### [Task instructions]
After locating the line that contains "[button] (35, 363)", output that line and each one following it, exactly, to the end of the entries. No pictures.
>>
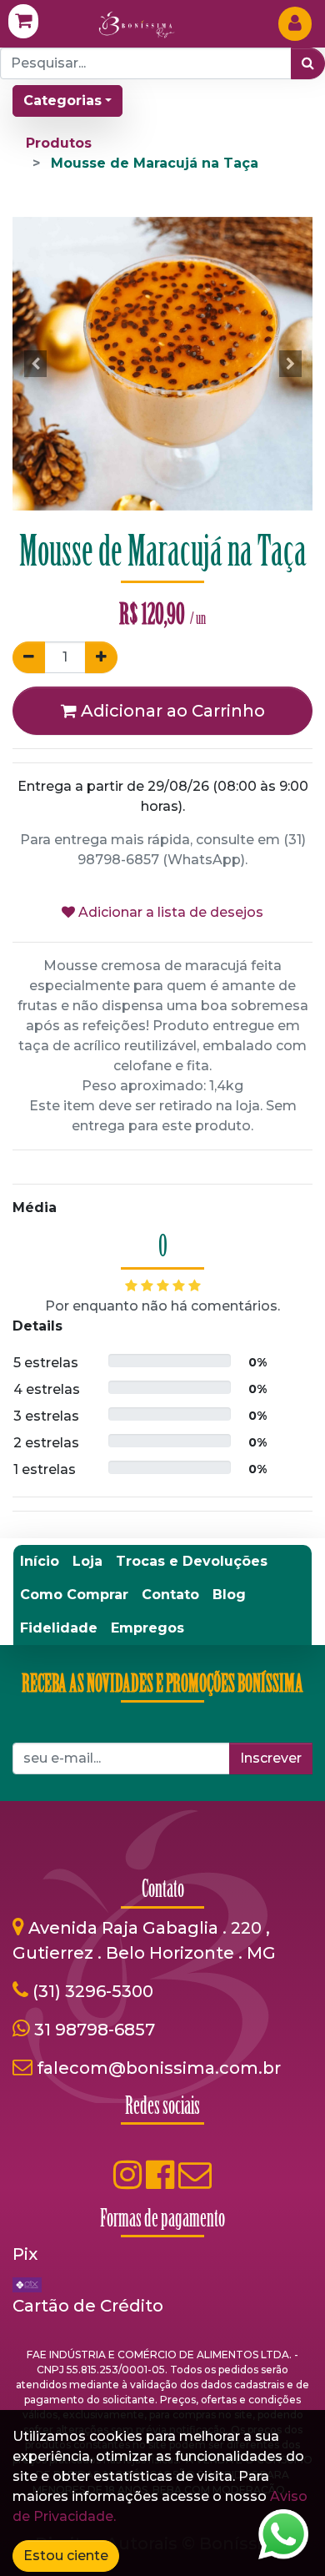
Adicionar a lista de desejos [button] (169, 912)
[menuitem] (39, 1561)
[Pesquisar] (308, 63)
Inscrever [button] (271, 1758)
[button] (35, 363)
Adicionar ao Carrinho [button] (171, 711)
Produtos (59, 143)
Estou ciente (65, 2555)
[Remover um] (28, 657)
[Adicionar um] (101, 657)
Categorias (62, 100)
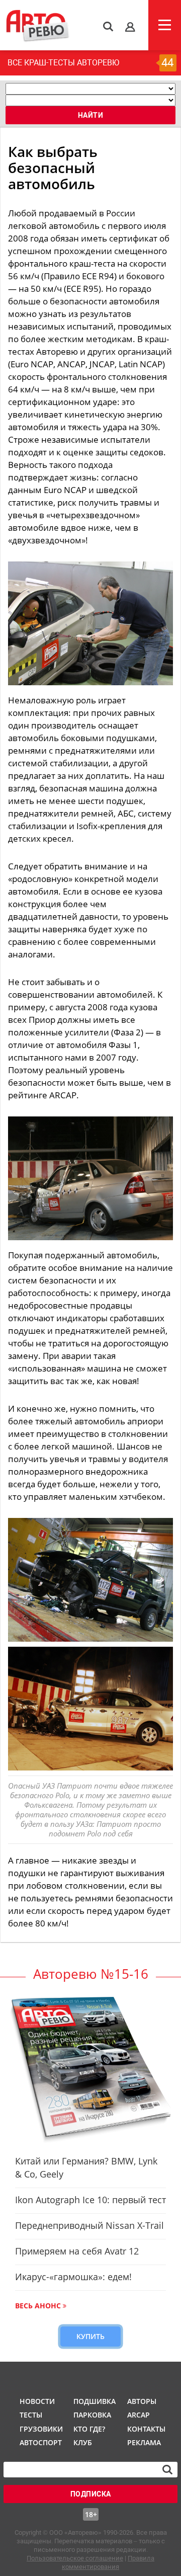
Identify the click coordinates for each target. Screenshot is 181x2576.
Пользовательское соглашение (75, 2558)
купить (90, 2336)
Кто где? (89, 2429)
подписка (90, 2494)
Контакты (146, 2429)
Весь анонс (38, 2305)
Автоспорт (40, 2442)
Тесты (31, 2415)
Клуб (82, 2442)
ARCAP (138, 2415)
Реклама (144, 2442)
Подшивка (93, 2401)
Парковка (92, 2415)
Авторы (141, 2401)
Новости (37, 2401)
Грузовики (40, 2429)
<<
### [Written answer]
[button] (35, 363)
Adicionar ao Carrinho [button] (171, 711)
Produtos (59, 143)
Estou ciente (65, 2555)
[Remover um] (28, 657)
[Adicionar um] (101, 657)
Categorias (62, 100)
Identify the click coordinates for each target. Screenshot is 181x2576.
Пользовательское соглашение (75, 2558)
купить (90, 2336)
Кто где? (89, 2429)
подписка (90, 2494)
Контакты (146, 2429)
Весь анонс (38, 2305)
Автоспорт (40, 2442)
Тесты (31, 2415)
Клуб (82, 2442)
ARCAP (138, 2415)
Реклама (144, 2442)
Подшивка (93, 2401)
Парковка (92, 2415)
Авторы (141, 2401)
Новости (37, 2401)
Грузовики (40, 2429)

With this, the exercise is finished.